Task objective:
Please return all of the data exactly as written.

Dataset extract:
==========

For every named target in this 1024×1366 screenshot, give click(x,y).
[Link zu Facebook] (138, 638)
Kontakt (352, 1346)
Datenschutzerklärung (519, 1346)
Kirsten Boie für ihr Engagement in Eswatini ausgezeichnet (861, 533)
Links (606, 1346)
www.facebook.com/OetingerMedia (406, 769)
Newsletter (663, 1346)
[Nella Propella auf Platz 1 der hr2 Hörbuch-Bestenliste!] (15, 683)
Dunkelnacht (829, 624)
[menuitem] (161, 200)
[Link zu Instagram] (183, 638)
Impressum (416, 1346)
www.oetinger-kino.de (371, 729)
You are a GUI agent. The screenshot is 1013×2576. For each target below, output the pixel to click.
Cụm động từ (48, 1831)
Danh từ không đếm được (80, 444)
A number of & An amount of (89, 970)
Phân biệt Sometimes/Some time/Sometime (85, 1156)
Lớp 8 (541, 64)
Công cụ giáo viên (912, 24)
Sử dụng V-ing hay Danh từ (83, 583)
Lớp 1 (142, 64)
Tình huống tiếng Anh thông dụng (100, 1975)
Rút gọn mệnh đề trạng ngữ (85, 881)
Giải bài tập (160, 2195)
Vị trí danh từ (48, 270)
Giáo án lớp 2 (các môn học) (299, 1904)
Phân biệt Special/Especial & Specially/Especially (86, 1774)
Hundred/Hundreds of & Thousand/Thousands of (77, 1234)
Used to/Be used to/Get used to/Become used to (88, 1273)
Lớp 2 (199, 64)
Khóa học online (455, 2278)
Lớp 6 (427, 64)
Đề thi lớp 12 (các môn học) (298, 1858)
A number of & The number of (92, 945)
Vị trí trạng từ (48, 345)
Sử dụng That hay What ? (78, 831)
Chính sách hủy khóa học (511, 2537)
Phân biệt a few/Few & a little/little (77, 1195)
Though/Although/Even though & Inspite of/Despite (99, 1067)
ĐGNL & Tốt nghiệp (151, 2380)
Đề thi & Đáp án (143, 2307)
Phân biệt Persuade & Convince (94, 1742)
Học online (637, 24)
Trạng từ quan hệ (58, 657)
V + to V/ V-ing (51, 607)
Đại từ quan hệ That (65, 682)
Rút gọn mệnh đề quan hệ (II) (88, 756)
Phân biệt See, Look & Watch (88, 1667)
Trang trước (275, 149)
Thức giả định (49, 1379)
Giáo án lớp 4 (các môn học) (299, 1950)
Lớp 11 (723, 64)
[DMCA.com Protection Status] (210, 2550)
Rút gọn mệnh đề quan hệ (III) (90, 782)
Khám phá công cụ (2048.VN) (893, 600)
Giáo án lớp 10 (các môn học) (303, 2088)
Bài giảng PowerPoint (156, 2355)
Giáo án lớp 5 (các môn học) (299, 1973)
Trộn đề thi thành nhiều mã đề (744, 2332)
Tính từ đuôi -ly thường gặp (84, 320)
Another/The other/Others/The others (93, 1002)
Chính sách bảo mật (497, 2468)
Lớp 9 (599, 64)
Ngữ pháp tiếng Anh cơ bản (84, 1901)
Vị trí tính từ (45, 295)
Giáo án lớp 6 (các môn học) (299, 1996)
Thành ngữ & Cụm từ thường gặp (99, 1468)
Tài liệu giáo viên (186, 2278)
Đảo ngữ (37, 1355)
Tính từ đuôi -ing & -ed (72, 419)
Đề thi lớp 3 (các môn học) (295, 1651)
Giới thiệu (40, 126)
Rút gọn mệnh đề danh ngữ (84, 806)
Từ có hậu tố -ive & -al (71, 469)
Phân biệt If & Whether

==========

Result:
For every named target in this 1024×1366 screenshot, give click(x,y).
[Link zu Facebook] (138, 638)
Kontakt (352, 1346)
Datenschutzerklärung (519, 1346)
Kirsten Boie für ihr Engagement in Eswatini ausgezeichnet (861, 533)
Links (606, 1346)
www.facebook.com/OetingerMedia (406, 769)
Newsletter (663, 1346)
[Nella Propella auf Platz 1 der hr2 Hörbuch-Bestenliste!] (15, 683)
Dunkelnacht (829, 624)
[menuitem] (161, 200)
[Link zu Instagram] (183, 638)
Impressum (416, 1346)
www.oetinger-kino.de (371, 729)
You are a GUI agent. The screenshot is 1013×2576. For each target below, output the pixel to click.
Cụm động từ (48, 1831)
Danh từ không đếm được (80, 444)
A number of & An amount of (89, 970)
Phân biệt Sometimes/Some time/Sometime (85, 1156)
Lớp 8 (541, 64)
Công cụ giáo viên (912, 24)
Sử dụng V-ing hay Danh từ (83, 583)
Lớp 1 (142, 64)
Tình huống tiếng Anh thông dụng (100, 1975)
Rút gọn mệnh đề trạng ngữ (85, 881)
Giải bài tập (160, 2195)
Vị trí danh từ (48, 270)
Giáo án lớp 2 (các môn học) (299, 1904)
Phân biệt Special/Especial & Specially/Especially (86, 1774)
Hundred/Hundreds of & Thousand/Thousands of (77, 1234)
Used to/Be used to/Get used to/Become used to (88, 1273)
Lớp 2 (199, 64)
Khóa học online (455, 2278)
Lớp 6 (427, 64)
Đề thi lớp 12 (các môn học) (298, 1858)
A number of & The number of (92, 945)
Vị trí trạng từ (48, 345)
Sử dụng That hay What ? (78, 831)
Chính sách hủy khóa học (511, 2537)
Phân biệt a few/Few & a little/little (77, 1195)
Though/Although/Even though & Inspite of/Despite (99, 1067)
ĐGNL & Tốt nghiệp (151, 2380)
Đề thi & Đáp án (143, 2307)
Phân biệt Persuade & Convince (94, 1742)
Học online (637, 24)
Trạng từ quan hệ (58, 657)
V + to V/ V-ing (51, 607)
Đại từ quan hệ That (65, 682)
Rút gọn mệnh đề quan hệ (II) (88, 756)
Phân biệt See, Look & Watch (88, 1667)
Trang trước (275, 149)
Thức giả định (49, 1379)
Giáo án lớp 4 (các môn học) (299, 1950)
Lớp 11 (723, 64)
[DMCA.com Protection Status] (210, 2550)
Rút gọn mệnh đề quan hệ (III) (90, 782)
Khám phá công cụ (2048.VN) (893, 600)
Giáo án lớp 10 (các môn học) (303, 2088)
Bài giảng PowerPoint (156, 2355)
Giáo án lớp 5 (các môn học) (299, 1973)
Trộn đề thi thành nhiều mã đề (744, 2332)
Tính từ đuôi -ly thường gặp (84, 320)
Another/The other/Others/The others (93, 1002)
Chính sách bảo mật (497, 2468)
Lớp 9 (599, 64)
Ngữ pháp tiếng Anh cơ bản (84, 1901)
Vị trí tính từ (45, 295)
Giáo án lớp 6 (các môn học) (299, 1996)
Thành ngữ & Cụm từ thường gặp (99, 1468)
Tài liệu giáo viên (186, 2278)
Đảo ngữ (37, 1355)
Tính từ đuôi -ing & -ed (72, 419)
Đề thi lớp 3 (các môn học) (295, 1651)
Giới thiệu (40, 126)
Rút gọn mệnh đề danh ngữ (84, 806)
Từ có hậu tố -ive & -al (71, 469)
Phân biệt If & Whether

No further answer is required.